A court in Indonesia has heard the most detailed description yet of how a group of Islamic militants planned and carried out the deadly bomb attack on the island of Bali last October. The account came from Ali Imron, the brother of the man accused of masterminding the plot.
Giving evidence Wednesday in the trial of his elder brother, Ali Ghufron, who is charged with masterminding last year's attack in Bali, Ali Imron told the court there had been one suicide bomber. He says the bomber wore a jacket with explosives sewn into the lining into a popular bar, then set off the charges.
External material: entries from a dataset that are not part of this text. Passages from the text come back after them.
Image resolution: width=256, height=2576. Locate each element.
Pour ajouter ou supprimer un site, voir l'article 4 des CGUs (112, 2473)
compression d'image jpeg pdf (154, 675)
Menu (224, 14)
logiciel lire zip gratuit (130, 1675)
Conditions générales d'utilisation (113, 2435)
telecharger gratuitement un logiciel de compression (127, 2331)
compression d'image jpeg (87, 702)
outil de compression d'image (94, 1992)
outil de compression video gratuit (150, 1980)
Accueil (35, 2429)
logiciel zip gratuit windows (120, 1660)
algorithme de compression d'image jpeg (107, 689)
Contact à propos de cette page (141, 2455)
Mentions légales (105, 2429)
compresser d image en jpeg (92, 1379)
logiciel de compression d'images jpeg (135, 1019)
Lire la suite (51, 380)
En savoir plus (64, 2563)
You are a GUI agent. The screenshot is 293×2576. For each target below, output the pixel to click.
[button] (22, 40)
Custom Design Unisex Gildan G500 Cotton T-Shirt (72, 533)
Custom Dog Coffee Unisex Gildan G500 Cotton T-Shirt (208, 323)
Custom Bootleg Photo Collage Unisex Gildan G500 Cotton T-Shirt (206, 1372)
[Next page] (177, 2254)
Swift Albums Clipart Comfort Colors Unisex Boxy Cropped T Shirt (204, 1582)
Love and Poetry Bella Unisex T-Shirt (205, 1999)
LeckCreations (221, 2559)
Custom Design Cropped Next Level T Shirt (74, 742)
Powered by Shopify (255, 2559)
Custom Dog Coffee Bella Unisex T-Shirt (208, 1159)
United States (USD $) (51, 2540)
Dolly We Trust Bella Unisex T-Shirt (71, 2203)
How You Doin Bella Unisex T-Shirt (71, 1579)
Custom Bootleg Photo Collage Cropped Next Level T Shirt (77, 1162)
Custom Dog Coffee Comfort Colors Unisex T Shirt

The main charge, he says, the one that did the most damage, was packed in a minivan parked outside a nightclub, and was detonated using a mobile telephone.
More than 200 people, mostly western tourists, died in the blasts, which the alleged bombers say were part of a religious war against western interests.
Indonesian police accuse Ali Ghufron of being the operations chief of Jemaah Islamiah, a militant Muslim organization that is allegedly linked to al-Qaida.
Ali Imron was asked how he felt after the blasts. He said, "confused." He says he was partly happy that the attack went according to plan, but he admitted doubting that such an action could really be part of a holy war.
Ali Imron is one of three brothers accused in connection with the bombing. Apart from Ali Ghufron, another brother, Amrozi, is charged with buying the explosives and the van used in the attack.
Ali Imron is the only one of the bombers so far to publicly express regret for the bombing. He was giving evidence against his brother voluntarily because under Indonesian law, no one can be compelled to testify against close relatives.
The three brothers, and many of nearly 30 others arrested in connection with the attack, face death by firing squad if they are convicted.